1) Start by illustrating the benefits of investing in marketing automation. What’s most important to your business? Begin your story with whatever matters most to your leadership team.
2) Focus on the specific marketing challenges you may have … and how marketing automation helps solve them. Use data points to clearly demonstrate how marketing automation can fix the issues your company is dealing with every day.
3) Use case studies to prove your point. Show your leadership team that other companies in your industry – or other companies of your size – are achieving success with marketing automation. Look for case studies that make one of those points, or look for a study that spotlights how someone used marketing automation to solve a problem your own company recognizes as a pain point worth solving.

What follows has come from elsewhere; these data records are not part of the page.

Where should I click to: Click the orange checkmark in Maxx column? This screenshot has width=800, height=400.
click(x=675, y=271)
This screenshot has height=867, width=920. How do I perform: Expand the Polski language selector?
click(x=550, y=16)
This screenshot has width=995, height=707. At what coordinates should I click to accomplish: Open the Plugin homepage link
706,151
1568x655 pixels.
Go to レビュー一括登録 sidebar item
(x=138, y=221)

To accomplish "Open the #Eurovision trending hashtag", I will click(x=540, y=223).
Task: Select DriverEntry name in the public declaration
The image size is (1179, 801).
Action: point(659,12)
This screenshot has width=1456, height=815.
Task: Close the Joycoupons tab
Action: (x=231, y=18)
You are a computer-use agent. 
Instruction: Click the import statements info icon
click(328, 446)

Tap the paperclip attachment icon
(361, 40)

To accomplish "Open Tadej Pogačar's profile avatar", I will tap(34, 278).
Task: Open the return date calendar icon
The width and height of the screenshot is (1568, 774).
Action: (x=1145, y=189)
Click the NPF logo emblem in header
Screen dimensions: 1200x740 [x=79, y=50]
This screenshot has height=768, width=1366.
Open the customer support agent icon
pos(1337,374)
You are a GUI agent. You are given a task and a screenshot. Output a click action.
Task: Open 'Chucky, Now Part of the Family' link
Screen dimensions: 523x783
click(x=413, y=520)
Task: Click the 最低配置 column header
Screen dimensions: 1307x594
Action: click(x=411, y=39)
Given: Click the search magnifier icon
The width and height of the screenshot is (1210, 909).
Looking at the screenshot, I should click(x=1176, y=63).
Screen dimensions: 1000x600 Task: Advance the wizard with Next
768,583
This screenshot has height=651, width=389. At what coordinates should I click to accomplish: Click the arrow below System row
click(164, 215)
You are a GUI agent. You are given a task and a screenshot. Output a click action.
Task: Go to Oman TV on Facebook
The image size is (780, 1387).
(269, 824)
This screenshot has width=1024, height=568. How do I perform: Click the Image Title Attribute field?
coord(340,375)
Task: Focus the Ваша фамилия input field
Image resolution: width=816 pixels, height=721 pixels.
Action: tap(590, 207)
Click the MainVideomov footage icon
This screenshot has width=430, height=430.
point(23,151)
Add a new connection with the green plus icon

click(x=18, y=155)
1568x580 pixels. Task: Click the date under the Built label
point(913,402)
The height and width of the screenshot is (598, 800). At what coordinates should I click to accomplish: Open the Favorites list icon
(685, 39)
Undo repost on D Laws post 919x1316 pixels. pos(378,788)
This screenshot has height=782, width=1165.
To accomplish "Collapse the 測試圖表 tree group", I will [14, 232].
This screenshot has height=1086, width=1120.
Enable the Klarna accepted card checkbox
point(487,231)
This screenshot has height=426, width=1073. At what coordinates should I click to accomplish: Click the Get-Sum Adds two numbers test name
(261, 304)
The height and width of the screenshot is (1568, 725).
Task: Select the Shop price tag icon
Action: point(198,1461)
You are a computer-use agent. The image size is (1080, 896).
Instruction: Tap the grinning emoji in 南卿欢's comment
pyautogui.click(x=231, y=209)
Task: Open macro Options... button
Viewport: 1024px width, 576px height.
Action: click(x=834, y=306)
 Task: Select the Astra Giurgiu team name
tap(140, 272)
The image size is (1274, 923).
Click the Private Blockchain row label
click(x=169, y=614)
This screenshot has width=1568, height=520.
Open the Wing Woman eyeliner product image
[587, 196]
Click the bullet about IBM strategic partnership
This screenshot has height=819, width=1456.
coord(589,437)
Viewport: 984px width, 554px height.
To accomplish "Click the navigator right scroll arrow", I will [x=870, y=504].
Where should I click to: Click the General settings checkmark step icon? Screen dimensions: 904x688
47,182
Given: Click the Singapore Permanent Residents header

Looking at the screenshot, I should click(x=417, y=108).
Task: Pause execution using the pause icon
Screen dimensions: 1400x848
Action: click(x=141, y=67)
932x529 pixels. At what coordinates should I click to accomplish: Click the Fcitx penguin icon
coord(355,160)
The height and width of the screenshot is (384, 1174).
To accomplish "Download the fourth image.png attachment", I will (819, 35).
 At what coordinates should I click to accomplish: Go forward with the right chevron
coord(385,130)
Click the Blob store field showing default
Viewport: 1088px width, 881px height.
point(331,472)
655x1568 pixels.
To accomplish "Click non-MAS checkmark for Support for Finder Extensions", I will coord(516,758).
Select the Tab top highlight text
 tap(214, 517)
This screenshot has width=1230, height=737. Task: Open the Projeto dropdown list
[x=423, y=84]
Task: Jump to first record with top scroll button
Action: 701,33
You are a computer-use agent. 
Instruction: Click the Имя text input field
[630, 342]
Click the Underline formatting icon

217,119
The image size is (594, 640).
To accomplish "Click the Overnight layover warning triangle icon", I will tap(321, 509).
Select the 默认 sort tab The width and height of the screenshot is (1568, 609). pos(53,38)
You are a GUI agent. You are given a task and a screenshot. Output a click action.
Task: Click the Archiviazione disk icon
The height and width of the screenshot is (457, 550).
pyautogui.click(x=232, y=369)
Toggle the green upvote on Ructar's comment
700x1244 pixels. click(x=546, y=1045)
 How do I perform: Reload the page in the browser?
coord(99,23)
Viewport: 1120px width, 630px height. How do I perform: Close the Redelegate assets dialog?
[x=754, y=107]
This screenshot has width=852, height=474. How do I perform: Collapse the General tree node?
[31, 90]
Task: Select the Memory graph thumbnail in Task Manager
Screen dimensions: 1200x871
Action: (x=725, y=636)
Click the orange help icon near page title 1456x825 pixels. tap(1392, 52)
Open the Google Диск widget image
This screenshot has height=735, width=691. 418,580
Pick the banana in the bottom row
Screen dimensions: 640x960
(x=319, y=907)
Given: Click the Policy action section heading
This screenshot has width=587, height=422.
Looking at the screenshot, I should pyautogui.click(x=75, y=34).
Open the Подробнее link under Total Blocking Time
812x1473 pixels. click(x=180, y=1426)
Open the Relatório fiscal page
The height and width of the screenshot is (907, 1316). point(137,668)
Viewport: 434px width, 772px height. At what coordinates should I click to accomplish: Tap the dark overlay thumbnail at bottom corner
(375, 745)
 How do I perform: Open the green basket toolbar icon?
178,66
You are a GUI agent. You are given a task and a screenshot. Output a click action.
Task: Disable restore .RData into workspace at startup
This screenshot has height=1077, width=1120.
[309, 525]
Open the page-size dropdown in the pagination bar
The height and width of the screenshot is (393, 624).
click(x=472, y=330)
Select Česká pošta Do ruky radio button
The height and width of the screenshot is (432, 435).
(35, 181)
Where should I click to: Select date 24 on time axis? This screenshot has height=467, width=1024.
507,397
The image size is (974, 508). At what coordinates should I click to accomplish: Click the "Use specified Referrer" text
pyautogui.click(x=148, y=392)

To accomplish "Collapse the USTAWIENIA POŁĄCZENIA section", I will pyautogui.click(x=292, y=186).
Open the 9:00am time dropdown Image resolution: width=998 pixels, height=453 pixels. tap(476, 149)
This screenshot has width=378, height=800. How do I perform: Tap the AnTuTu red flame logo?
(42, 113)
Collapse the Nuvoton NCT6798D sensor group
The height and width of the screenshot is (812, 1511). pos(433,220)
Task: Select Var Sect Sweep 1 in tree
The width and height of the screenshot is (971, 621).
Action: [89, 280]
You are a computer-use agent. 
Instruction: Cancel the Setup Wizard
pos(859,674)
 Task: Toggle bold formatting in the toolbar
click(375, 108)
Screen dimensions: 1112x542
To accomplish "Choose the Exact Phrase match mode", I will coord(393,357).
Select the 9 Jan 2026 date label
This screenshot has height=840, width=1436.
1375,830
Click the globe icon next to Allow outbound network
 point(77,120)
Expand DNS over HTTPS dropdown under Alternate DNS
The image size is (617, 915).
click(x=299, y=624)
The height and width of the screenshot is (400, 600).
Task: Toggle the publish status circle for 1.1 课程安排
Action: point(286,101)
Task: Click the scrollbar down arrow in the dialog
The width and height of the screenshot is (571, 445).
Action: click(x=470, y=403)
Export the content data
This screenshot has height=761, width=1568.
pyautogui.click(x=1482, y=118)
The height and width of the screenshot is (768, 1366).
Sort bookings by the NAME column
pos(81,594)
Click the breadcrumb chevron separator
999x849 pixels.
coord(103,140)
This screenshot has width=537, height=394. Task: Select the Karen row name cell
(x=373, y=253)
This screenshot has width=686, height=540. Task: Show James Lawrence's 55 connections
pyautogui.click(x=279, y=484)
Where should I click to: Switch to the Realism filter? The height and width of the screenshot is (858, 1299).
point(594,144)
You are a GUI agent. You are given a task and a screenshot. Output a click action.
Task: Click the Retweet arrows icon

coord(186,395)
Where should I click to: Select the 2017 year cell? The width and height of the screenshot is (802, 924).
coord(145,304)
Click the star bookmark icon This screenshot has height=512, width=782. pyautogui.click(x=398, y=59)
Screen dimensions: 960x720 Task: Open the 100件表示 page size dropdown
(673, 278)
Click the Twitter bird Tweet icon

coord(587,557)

4) Use facts to demonstrate the potential returns. Gather your baseline data. Know how many leads are generated and conversion rates at each step, including what percentage of marketing-generated leads become closed deals in contrast to leads generated in other ways. Understand whether your sales team is losing deals to competitors, or to no-decision. Review your email statistics, including sends, opens, and clickthroughs; get a clear understanding of which campaigns are delivering qualified leads and which are not. Know at what point leads fall out of the funnel.
5) Be prepared to answer questions about what it takes to get started. Even the simplest marketing automation solution takes time and resources to get up and running. Evaluate everything your team does now, and how much time it takes. Estimate conservatively how much time you might save on frequent key tasks, such as email campaign setup and management.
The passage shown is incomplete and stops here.